I went to a business lunch last week where the panel discussed blogs and how they are—or already have—spawned a whole new kind of "consumer journalism". Because the panel included a TV news director and a Seattle newspaper editor, they spent most of our lunch discussing the importance of ensuring that blog readers could discern between “real journalism” written by traditional journalists, based on valid research and sourcesand “consumer journalism”, written more from hearsay or as personal opinion. And in other cases, written from a radically biased and agenda-driven viewpoint (like Fox TV News).

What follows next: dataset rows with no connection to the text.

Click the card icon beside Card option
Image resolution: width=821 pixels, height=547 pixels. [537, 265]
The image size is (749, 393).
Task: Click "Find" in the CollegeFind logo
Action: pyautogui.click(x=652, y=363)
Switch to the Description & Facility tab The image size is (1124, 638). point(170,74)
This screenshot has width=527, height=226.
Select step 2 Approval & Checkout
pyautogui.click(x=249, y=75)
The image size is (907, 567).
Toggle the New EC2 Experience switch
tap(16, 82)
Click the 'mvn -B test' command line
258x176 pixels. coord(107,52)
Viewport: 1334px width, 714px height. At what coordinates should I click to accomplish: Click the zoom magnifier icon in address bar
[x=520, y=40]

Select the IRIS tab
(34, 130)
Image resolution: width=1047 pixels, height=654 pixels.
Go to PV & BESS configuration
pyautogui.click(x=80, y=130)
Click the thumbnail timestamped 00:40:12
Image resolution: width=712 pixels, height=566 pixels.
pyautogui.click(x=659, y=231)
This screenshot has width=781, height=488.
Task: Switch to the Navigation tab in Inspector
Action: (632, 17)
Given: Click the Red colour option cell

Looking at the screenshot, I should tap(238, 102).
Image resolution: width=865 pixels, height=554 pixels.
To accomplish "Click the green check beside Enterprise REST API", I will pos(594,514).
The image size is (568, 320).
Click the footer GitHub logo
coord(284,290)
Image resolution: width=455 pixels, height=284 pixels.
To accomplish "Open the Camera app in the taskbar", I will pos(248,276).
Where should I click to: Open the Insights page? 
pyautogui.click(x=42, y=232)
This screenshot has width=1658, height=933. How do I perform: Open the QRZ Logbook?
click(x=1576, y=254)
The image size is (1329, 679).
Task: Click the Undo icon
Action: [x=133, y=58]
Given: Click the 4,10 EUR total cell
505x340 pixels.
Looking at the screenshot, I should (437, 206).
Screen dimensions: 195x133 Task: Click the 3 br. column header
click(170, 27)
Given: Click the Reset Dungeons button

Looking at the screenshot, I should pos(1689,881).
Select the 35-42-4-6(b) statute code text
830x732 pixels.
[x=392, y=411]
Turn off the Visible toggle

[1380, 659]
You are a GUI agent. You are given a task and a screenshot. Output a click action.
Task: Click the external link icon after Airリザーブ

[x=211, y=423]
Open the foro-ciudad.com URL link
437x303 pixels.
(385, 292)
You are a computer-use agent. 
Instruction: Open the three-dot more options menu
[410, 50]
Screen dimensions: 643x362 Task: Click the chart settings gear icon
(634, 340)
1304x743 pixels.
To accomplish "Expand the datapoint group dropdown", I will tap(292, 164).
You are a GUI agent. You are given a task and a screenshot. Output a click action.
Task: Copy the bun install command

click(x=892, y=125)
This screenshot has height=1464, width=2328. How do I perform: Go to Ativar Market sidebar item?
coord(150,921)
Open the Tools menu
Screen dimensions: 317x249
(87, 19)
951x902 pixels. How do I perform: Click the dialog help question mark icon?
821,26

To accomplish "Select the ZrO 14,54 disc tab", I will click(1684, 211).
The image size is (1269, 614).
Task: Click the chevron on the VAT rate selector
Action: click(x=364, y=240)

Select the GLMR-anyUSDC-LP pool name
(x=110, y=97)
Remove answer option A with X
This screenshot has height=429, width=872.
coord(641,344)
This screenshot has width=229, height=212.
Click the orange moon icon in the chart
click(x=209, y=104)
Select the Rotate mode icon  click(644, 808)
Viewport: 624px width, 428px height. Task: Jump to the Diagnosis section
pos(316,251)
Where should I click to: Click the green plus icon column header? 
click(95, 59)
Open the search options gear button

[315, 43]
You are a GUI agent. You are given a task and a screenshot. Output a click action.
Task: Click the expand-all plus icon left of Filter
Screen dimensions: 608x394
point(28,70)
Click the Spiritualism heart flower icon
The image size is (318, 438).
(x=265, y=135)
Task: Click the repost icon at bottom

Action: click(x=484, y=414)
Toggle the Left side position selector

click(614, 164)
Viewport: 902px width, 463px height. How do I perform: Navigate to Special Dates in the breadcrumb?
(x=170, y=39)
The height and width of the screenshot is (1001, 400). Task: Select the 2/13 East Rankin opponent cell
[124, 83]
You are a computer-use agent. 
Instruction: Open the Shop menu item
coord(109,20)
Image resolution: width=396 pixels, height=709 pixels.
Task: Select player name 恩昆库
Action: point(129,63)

I believe the average person is discerning enough to distinguish the difference. And we all know that even highly respected traditional journalists have made huge judgment and reporting errors. But it got me thinking: If most magazines and newspapers are currently produced by professional writers and editors for 6th-grade level reading, what’s going to happen when (and if) traditional publications disappear altogether and they're replaced entirely by 6th-grade level writing and research skills, edited only by Microsoft’s Spell and Grammar Check?

Instead of curling up on the sofa with a French-press full of coffee and the New York Times on a rainy Sunday morning, sharing sections and exchanging stories with a "Wow, can you believe this?", I guess me and mine will be hunched over our individual laptops, flinging each other Instant Messages, asking “Wow … CAN you believe this?” Or maybe, “… can you even understand this?”